■ **JOB 1**
Decide whether each statement agrees with the cartoon summary below: (a) the short came out in 1940, (b) the mother throws the book out the door, (c) the young bird sneaks out at six a.m. Answer yes or no for each and quote the deciding words.
■ **JOB 2**
Extend the cartoon summary below, picking up after its final sentence.

# SUPPLIED TEXT start

The Early Worm Gets the Bird is a 1940 Warner Bros. Merrie Melodies cartoon supervised by Tex Avery. The short was released on January 13, 1940. The name is a play on the adage "The early bird gets the worm."

Plot 
The story starts in the house of the Blackbird family. Three young birds are seen saying their bedtime prayers. Their mammy tells them goodnight, and the children get into bed to go to sleep. But, as soon as they are alone, one sits up and begins reading a book called "The Early Bird gets The Worm". He wakes the brother next to him and tries to tell him about the story, but he doesn't care. Mammy notices the light coming from the children's room so goes in and, seeing what her son is doing, grabs the book and throws it out the window. Then, she tells the three of them about the fox who eats birds and who surely, if they try to go outside early to catch a worm, will catch them.

The youngsters prepare again to go to sleep; the book-reader tells the other two that he will get up early in the morning and go catch the worm. At five a.m., he sneaks out and begins sniffing out a worm. Meanwhile, a worm has come across the discarded book and reads about the "early bird"; he decides to sniff one out. In this manner, they find each other and, frightened, each run away.

# SUPPLIED TEXT end
# GIVEN DATA start

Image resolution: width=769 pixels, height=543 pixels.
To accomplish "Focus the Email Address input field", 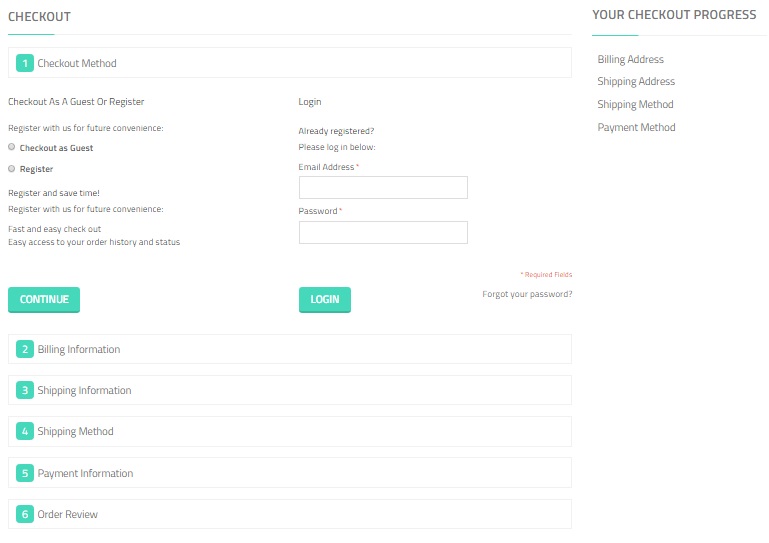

# GIVEN DATA end

■ **EXERCISE ANSWER 1**
(a) Yes: "The short was released on January 13, 1940."
(b) No: "grabs the book and throws it out the window."
(c) No: "At five a.m., he sneaks out"

■ **EXERCISE ANSWER 2**
Once the bird realizes he has met the worm, he chases after him. After a few gags Bugs Bunny and Elmer Fudd style, the fox appears and holds up two signs for the audience. One says "The Villain" and the other "As if you didn't know". The fox then chases the bird as the bird is chasing the worm. Noticing the fox but not realizing it is indeed this dangerous animal, the bird stops and engages in conversation, actually believing that this creature is also an "early bird" after the worm. He shares his mammy's descriptive warning about the fox, slowly coming to realize that he is face to face with one. The young bird is captured but, as the fox is fixing him up as a sandwich, the worm - with the assistance of an angry bee - rescues him. The bird goes home and gets back into bed with his siblings just as the alarm clock rings and Mammy comes in. She asks her three children what they want for breakfast. The other two say worms, but the "early bird" says he does not want worms. The worm pops up from beneath the sheets and says he doesn't, either, then covers his mouth, followed by the iris out.

Reception
Motion Picture Exhibitor (Jan 24, 1940): "The little bird doesn't believe the story, wants to find out for himself, is caught by the bad fox, and then saved by the little worm, all of which is familiar, but made in the better Schlesinger vein. Good."

Motion Picture Herald (Oct 10, 1943): "A sidelight on the old adage, this Leon Schlesinger cartoon suggests that a bird can't be too careful."

Home media
The cartoon has not been officially released on DVD. However, it was included in the Golden Age of Looney Tunes LaserDisc/videocassette series. Additionally, it can often be found on low-quality VHS tapes and DVDs of various public domain cartoons, since the copyright on this film has not been renewed.

Notes
The cartoon was reissued in the 1943-44 season and again in the 1952-53 season.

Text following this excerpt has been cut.